Pound Falls Second Day Against Euro as U.K. Retail Sales Decline
By Lukanyo Mnyanda - May 8, 2013
The pound weakened for a second day versus the euro after an industry report showed a gauge of U.K. retail sales unexpectedly declined last month.
Sterling was little changed against the dollar. Sales at stores open at least 12 months, measured by value, dropped 2.2 percent in April from a year earlier, the British Retail Consortium said. The median forecast of analysts in a Bloomberg survey was for an increase of 1.9 percent. The Bank of England’s Monetary Policy Committee starts a two-day meeting today.
The pound depreciated 0.2 percent to 84.64 pence per euro as of 7:39 a.m. London time, after weakening 0.4 percent yesterday. Sterling traded at $1.5491. It reached $1.5606 on May 1, the strongest since Feb. 13.
A separate report is forecast to show U.K. house prices increased in April. Home values rose 0.2 percent from March, Halifax, the mortgage unit of Lloyds Banking Group Plc will say today, according to the median forecast of 11 economists in a Bloomberg News survey.
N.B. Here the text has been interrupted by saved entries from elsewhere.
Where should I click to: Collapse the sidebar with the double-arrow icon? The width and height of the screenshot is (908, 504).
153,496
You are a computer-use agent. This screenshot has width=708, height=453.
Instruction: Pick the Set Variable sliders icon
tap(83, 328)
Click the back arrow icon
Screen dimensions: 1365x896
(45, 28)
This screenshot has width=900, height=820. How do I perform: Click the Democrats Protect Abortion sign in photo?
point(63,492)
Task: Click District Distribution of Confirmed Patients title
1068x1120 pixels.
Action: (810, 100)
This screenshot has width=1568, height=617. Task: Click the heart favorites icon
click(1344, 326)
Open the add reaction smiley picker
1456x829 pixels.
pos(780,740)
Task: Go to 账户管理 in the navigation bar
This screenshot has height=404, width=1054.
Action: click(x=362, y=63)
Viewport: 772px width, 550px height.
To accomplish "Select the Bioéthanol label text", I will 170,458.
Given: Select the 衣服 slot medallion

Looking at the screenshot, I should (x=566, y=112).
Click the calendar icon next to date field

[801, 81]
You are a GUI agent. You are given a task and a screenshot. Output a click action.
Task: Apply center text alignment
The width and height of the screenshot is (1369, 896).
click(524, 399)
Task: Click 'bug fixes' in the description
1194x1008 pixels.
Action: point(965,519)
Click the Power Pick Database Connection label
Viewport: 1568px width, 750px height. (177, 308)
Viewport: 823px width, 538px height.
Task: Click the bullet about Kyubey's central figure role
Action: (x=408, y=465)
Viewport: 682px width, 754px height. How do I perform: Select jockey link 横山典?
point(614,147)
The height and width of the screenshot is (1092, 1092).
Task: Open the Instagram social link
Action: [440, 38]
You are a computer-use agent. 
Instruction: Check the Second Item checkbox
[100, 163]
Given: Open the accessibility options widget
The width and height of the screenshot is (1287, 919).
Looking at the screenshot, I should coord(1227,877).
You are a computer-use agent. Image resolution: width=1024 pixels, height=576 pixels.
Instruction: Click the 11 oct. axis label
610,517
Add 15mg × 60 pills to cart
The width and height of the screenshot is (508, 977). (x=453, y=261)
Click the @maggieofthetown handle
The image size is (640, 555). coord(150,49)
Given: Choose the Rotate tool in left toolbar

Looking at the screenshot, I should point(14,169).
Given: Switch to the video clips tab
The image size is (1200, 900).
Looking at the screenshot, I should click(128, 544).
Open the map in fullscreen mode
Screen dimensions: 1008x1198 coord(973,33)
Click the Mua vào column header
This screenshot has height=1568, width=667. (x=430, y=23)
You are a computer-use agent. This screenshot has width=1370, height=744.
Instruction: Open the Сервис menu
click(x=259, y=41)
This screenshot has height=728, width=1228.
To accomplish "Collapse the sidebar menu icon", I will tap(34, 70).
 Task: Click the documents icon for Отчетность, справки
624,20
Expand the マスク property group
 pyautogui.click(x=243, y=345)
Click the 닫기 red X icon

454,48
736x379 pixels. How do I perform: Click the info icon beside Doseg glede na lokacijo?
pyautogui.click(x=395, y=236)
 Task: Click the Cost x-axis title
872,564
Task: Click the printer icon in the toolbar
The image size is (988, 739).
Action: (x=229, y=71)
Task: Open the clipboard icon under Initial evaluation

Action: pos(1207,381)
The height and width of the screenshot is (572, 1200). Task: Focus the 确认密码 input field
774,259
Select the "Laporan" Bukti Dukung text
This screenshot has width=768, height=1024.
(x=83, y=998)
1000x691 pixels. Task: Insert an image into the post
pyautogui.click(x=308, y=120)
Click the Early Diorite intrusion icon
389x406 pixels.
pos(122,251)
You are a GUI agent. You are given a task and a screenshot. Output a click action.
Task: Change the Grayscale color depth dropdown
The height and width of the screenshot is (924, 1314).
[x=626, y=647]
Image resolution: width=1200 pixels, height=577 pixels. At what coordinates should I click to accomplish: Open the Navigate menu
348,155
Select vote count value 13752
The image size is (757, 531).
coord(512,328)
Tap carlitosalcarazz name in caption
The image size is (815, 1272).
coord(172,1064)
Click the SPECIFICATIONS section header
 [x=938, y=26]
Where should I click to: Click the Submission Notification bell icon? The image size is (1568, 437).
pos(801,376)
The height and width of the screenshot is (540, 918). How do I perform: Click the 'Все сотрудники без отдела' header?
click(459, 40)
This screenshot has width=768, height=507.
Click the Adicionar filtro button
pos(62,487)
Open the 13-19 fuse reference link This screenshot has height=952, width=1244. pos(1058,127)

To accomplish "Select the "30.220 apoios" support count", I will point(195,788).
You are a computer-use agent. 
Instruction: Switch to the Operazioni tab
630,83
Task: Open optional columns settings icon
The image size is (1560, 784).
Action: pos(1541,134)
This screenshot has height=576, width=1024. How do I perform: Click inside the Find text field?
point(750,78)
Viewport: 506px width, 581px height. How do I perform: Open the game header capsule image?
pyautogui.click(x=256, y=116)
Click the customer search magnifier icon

The U.K. currency has appreciated 1.9 percent in the past month, the best performer among 10 developed-market currencies tracked by Bloomberg Correlation-Weighted Indexes. The dollar rose 0.2 percent, while the euro gained 1.1 percent.
The Debt Management Office is scheduled to sell 1.1 billion pounds of inflation-linked gilts maturing in 2044 today. The U.K. last sold the securities on March 21 at a so-called real yield of minus 0.033 percent, the lowest on record, according to data compiled by Bloomberg.
Gilts returned 1 percent this year through yesterday, according to indexes compiled by Bloomberg and the European Federation of Financial Analysts Societies. German bonds gained 0.5 percent and Treasuries earned 0.4 percent.